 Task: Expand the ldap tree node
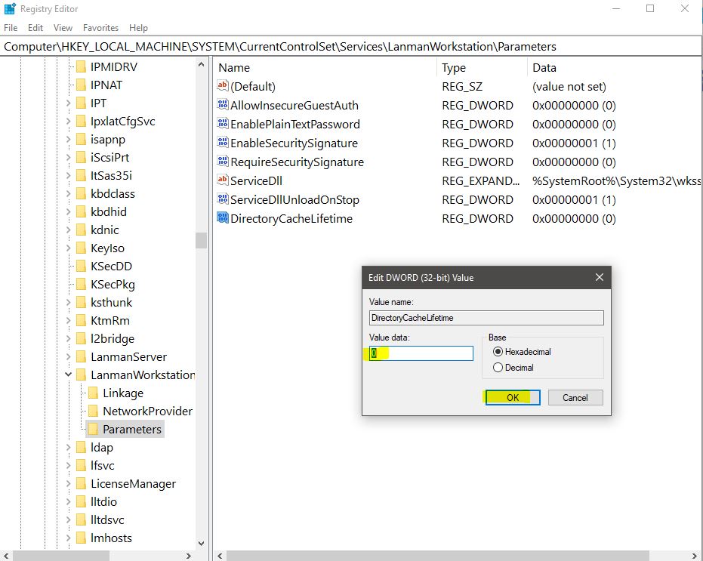(68, 447)
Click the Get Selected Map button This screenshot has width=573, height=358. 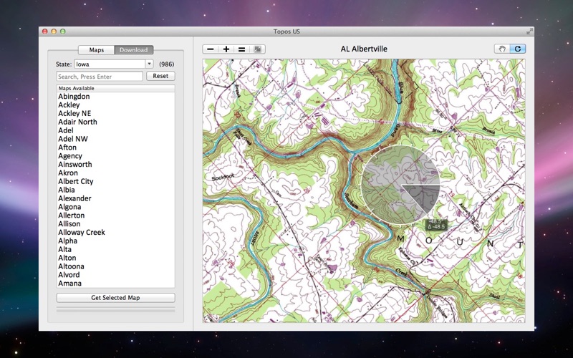115,297
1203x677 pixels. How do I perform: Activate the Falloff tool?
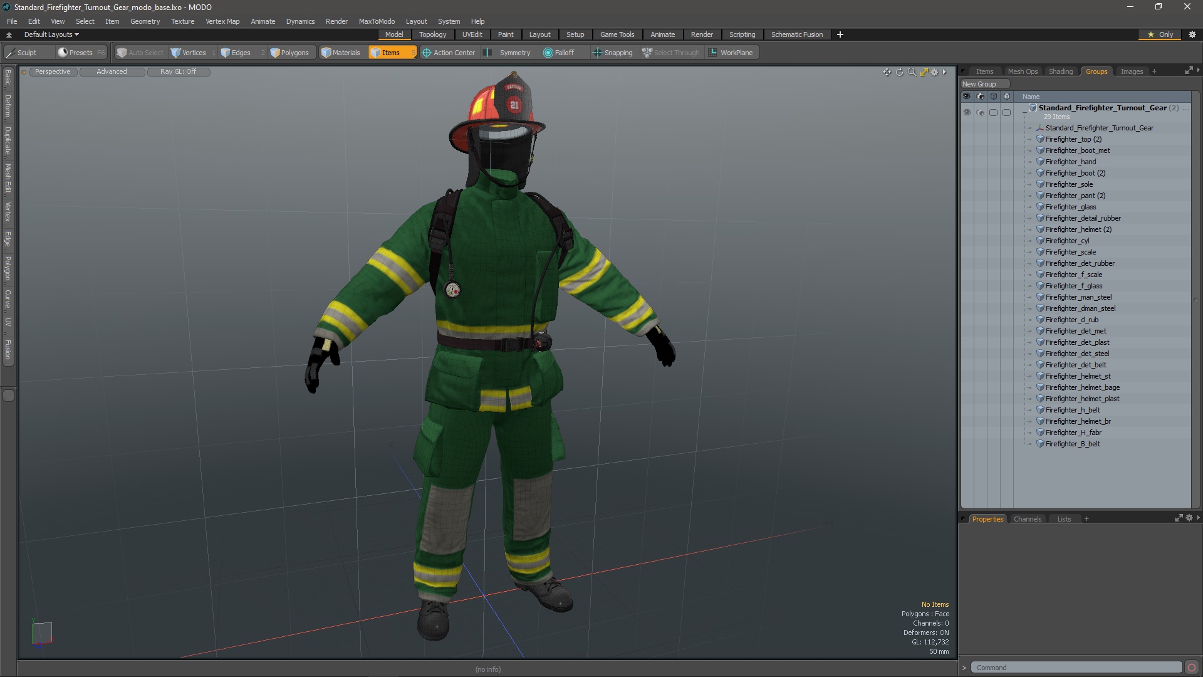(x=548, y=53)
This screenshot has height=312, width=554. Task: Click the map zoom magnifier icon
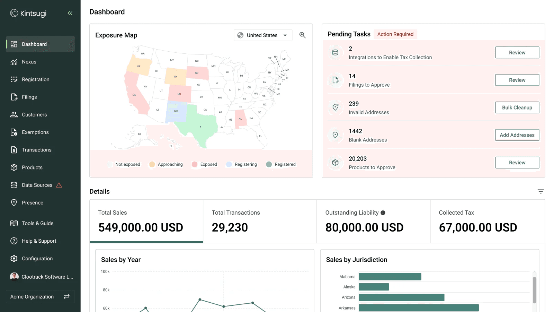(302, 35)
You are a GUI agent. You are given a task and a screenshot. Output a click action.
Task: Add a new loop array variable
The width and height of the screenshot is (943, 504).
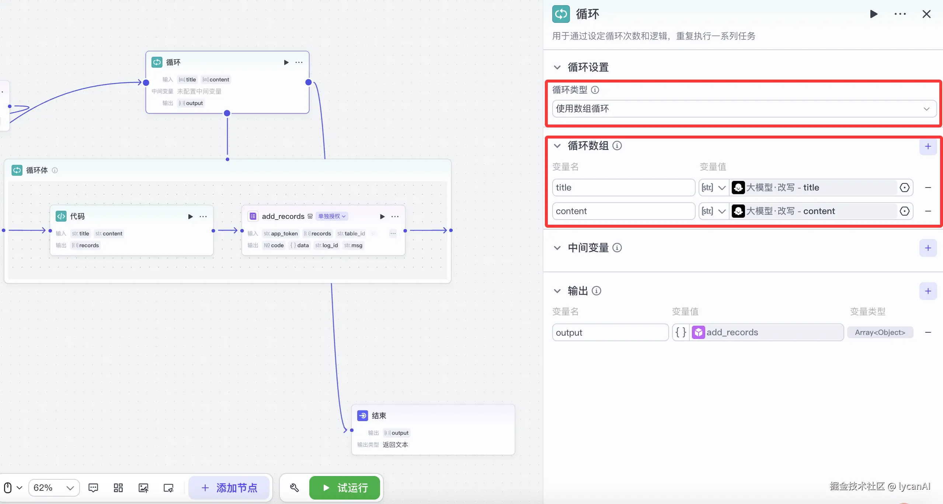928,147
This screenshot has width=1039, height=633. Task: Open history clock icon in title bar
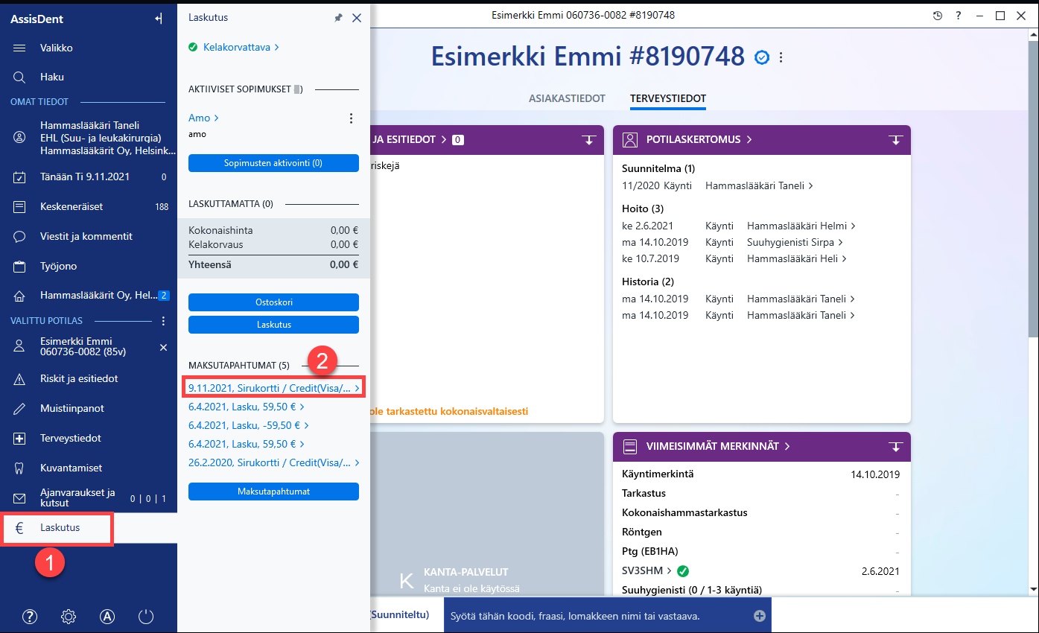pos(938,16)
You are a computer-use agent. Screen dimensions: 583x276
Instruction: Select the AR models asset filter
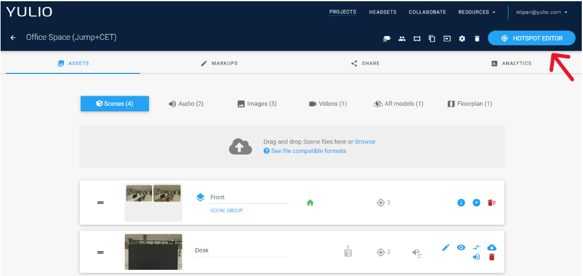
▬▬▬▬▬▬▬▬▬▬
▸ What you should do
Render as a numbered list the lines from the one containing "This screenshot has width=1039, height=633." through the end of the entries, both included, and omit any blank lines. Leave the pictures out of the answer.

▸ Written solution
1. This screenshot has width=1039, height=633. Task: Open history clock icon in title bar
2. pos(938,16)
3. You are a computer-use agent. Screen dimensions: 583x276
4. Instruction: Select the AR models asset filter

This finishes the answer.